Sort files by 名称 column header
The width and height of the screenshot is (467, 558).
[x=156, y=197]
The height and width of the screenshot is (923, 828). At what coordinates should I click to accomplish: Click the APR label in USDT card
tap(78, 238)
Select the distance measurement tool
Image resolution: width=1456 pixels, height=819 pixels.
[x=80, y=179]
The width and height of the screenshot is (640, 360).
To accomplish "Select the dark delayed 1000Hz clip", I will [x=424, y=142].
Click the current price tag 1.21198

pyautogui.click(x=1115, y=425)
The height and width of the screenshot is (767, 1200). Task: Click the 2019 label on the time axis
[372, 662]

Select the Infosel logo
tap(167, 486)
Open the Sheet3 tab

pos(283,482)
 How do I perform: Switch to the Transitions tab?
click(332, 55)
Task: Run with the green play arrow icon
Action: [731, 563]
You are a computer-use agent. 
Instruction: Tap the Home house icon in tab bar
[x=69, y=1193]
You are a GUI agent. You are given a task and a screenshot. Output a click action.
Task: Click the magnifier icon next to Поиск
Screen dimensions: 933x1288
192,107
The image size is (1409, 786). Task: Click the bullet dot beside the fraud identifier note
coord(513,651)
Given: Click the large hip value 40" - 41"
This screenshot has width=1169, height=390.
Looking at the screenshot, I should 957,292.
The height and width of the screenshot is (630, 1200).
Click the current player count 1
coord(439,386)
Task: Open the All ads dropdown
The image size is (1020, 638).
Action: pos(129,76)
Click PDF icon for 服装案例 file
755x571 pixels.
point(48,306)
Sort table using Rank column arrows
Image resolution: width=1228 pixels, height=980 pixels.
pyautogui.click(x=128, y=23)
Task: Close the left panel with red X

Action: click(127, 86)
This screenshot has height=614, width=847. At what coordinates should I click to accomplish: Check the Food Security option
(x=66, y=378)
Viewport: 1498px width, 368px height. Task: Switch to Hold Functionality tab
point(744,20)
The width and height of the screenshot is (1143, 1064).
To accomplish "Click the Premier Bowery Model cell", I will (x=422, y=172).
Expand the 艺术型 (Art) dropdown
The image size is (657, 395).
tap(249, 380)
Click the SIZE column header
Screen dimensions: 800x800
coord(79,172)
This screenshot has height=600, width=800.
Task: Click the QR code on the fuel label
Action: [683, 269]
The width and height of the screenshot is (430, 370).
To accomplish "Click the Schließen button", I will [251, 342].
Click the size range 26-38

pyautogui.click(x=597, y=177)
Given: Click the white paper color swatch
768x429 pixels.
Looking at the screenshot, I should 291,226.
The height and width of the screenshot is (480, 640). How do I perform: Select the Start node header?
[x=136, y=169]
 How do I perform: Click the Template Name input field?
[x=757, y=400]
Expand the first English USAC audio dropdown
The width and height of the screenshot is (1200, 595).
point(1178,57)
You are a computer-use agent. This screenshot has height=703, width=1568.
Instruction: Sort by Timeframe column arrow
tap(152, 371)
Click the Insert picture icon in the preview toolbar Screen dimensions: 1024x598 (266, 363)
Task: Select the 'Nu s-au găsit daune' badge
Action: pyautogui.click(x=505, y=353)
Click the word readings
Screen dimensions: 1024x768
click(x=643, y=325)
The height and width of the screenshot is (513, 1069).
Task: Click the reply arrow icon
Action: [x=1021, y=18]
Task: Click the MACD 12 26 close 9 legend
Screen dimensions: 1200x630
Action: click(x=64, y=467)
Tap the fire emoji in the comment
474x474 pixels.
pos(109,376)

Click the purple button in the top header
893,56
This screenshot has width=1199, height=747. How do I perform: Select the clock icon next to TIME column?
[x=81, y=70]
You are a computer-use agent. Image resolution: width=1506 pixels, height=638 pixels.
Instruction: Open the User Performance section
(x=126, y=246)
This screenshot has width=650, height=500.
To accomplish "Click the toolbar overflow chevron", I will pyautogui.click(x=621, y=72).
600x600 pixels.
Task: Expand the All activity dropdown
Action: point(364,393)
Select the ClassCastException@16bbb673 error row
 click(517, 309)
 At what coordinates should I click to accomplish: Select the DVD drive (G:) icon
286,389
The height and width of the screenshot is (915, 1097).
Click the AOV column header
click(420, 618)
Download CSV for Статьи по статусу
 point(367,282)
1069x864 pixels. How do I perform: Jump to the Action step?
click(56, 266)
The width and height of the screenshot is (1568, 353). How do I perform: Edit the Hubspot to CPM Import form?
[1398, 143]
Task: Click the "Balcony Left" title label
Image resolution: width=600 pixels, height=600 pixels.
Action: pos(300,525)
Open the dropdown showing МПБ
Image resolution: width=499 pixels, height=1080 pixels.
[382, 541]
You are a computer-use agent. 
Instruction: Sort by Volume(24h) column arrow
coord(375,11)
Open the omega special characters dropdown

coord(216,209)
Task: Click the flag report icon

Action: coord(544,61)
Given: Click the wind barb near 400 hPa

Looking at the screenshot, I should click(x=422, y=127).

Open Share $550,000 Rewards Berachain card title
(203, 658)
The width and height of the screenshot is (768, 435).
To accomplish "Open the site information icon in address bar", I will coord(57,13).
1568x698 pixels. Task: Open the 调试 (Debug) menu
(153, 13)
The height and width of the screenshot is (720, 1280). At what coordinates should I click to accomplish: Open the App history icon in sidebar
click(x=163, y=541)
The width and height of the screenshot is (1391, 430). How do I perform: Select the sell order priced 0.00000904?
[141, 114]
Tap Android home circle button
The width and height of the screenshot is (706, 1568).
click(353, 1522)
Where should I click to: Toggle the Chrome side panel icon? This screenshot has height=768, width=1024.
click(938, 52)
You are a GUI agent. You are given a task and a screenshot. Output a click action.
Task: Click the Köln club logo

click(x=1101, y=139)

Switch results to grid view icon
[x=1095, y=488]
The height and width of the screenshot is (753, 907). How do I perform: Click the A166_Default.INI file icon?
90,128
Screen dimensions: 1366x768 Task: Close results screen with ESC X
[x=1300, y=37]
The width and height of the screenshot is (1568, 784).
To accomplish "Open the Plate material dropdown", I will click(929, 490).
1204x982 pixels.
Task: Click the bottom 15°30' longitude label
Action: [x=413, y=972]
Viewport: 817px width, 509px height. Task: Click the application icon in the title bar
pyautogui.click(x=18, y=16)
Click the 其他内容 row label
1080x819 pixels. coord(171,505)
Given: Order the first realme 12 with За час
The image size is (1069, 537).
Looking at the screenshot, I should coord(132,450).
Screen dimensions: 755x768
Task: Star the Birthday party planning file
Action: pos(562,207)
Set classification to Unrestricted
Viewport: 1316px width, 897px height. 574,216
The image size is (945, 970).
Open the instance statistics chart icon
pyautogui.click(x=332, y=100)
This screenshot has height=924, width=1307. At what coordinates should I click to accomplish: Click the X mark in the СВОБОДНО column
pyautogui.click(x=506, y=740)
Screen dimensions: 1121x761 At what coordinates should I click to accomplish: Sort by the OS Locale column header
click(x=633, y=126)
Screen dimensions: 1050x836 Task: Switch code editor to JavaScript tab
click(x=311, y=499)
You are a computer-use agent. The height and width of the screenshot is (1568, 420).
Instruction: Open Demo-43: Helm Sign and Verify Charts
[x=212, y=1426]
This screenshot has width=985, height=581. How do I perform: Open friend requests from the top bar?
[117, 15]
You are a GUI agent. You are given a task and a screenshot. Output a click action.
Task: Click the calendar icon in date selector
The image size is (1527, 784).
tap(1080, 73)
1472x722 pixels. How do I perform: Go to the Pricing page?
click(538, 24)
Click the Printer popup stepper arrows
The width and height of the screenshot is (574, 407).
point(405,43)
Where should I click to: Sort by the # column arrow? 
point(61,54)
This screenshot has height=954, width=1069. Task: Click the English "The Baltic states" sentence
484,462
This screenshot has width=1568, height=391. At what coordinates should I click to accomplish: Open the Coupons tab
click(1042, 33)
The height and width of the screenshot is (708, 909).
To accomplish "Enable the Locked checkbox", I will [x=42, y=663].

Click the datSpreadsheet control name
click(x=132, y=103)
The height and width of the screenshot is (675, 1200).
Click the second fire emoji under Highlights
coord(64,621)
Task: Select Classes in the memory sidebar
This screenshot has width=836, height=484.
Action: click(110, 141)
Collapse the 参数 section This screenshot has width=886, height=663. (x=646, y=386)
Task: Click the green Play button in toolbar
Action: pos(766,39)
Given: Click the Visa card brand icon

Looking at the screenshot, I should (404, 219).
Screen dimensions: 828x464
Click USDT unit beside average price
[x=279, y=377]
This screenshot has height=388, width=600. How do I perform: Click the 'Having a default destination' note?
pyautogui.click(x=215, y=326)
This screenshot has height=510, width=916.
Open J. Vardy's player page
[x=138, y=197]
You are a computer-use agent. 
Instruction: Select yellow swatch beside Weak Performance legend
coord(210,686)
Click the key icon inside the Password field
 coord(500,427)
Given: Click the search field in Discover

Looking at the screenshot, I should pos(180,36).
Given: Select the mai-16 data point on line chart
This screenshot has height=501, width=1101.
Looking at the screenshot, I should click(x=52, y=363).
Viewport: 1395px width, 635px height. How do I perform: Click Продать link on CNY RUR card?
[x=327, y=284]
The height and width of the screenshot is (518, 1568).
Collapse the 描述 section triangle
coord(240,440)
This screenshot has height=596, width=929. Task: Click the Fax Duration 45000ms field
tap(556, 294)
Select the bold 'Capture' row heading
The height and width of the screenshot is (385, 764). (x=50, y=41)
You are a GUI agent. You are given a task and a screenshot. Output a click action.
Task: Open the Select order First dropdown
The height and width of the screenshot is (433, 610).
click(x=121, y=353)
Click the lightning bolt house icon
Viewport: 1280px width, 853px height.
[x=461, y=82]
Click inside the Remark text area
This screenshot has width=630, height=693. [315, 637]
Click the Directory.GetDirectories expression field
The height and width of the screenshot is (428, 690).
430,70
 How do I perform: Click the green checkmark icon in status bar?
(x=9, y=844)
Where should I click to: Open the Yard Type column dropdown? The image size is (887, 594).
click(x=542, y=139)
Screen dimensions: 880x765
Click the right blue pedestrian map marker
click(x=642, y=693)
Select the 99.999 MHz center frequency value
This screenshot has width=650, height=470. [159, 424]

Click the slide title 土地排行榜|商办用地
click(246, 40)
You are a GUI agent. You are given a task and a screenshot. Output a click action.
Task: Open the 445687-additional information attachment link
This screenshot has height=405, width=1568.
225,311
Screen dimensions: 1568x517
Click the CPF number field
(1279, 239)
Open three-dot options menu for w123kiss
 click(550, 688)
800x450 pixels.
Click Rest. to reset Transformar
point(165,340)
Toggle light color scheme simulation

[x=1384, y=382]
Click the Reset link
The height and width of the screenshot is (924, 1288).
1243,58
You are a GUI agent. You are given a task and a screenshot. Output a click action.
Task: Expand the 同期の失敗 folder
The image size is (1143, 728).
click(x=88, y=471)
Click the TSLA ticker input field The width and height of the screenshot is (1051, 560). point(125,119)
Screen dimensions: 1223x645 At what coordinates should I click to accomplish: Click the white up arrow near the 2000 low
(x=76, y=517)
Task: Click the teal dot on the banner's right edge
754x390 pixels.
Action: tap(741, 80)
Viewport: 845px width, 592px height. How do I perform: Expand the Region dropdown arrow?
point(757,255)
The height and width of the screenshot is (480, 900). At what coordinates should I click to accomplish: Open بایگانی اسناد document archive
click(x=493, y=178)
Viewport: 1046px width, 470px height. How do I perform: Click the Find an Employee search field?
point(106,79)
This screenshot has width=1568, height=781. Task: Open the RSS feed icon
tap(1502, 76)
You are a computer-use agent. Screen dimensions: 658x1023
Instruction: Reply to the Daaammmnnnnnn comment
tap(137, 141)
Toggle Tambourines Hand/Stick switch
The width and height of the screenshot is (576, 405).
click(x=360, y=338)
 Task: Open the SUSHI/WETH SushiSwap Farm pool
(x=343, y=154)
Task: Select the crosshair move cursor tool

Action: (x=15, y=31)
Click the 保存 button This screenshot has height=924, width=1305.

——

> INSTRUCTIONS FOR THE TASK: Every line of the records in which the string "information" is found should be counted, and only the count returned.

> WRITTEN REPLY: 2